▶ **What the task asks**:
Copy out only the lines running from the one that contains "Where should I" through the end of the listing. Pictures stay out.

* * * * * * *

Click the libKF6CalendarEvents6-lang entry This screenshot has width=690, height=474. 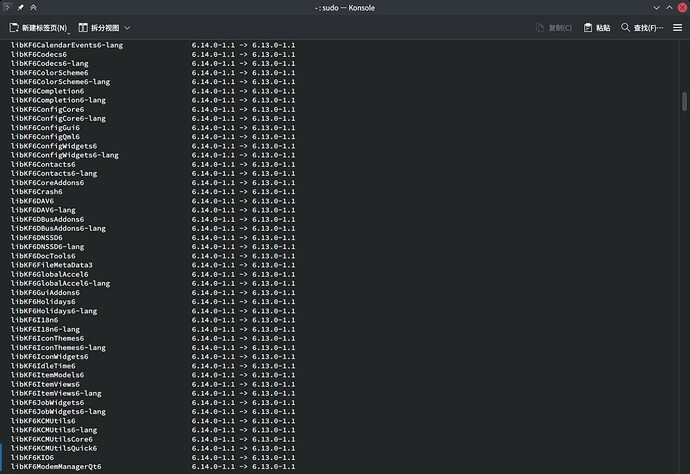(66, 45)
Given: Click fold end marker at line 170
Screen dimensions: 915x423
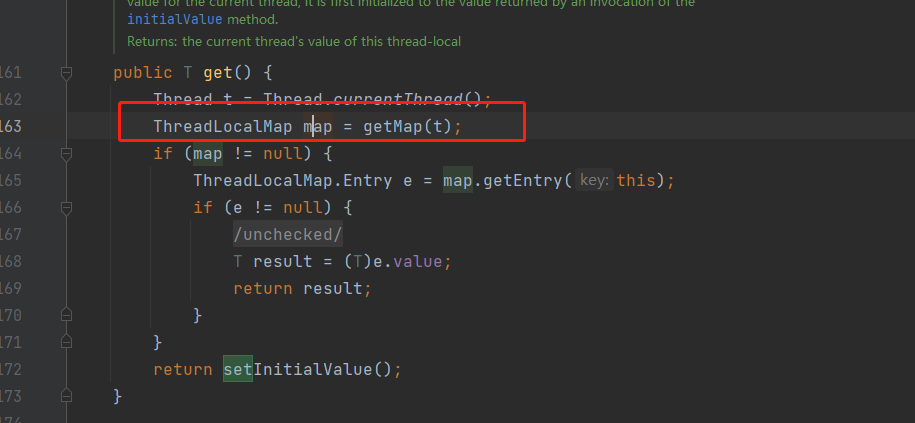Looking at the screenshot, I should click(x=66, y=315).
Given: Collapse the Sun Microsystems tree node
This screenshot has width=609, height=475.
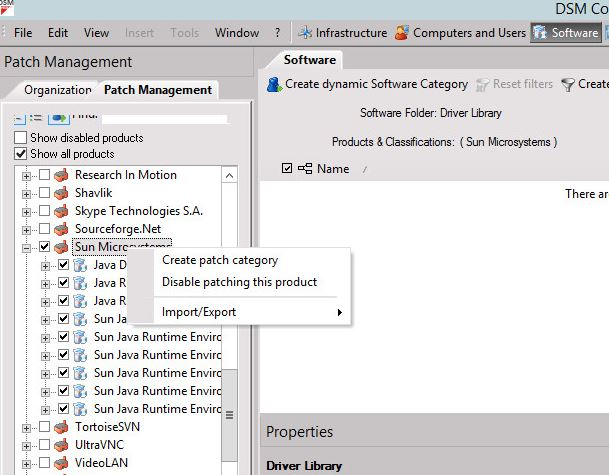Looking at the screenshot, I should coord(26,247).
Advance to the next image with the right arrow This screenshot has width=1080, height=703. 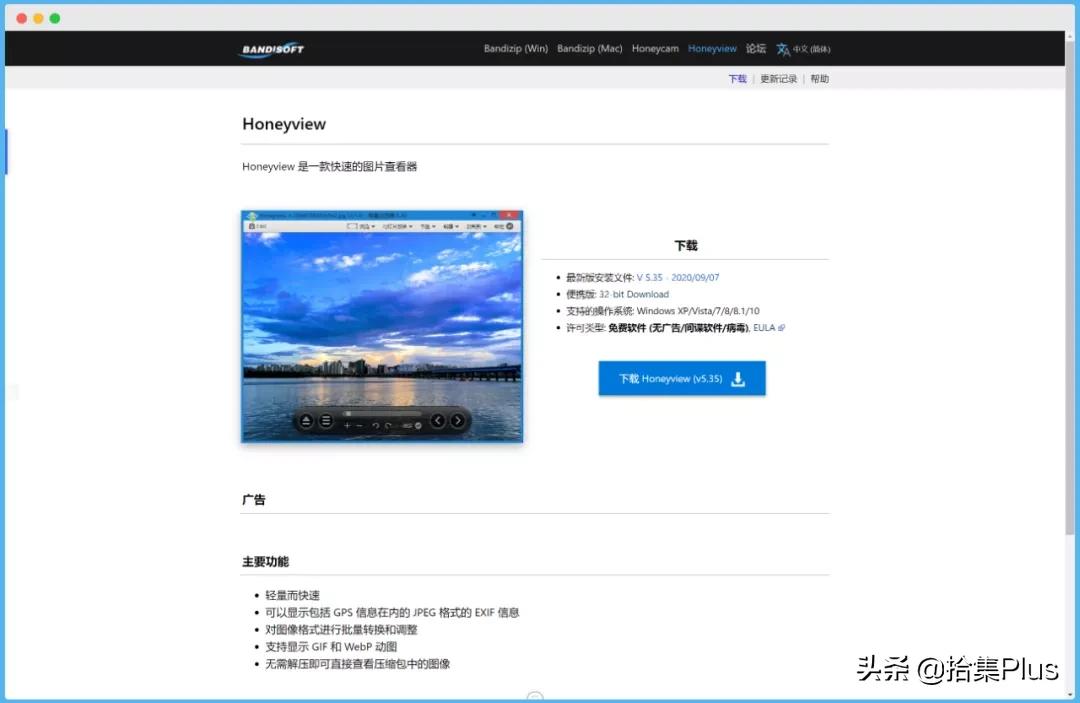[x=457, y=420]
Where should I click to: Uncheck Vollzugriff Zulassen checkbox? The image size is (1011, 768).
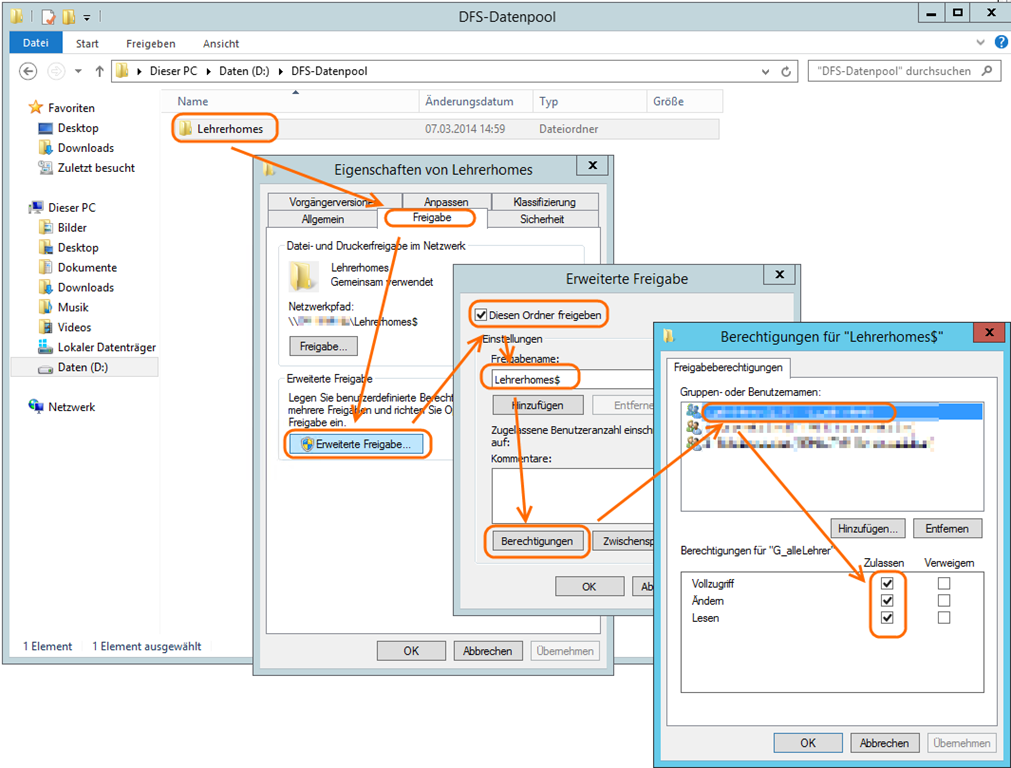tap(886, 583)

* * * * * * *

▶ **Worked solution**:
Where should I click to: Uncheck Vollzugriff Zulassen checkbox? The image size is (1011, 768).
tap(886, 583)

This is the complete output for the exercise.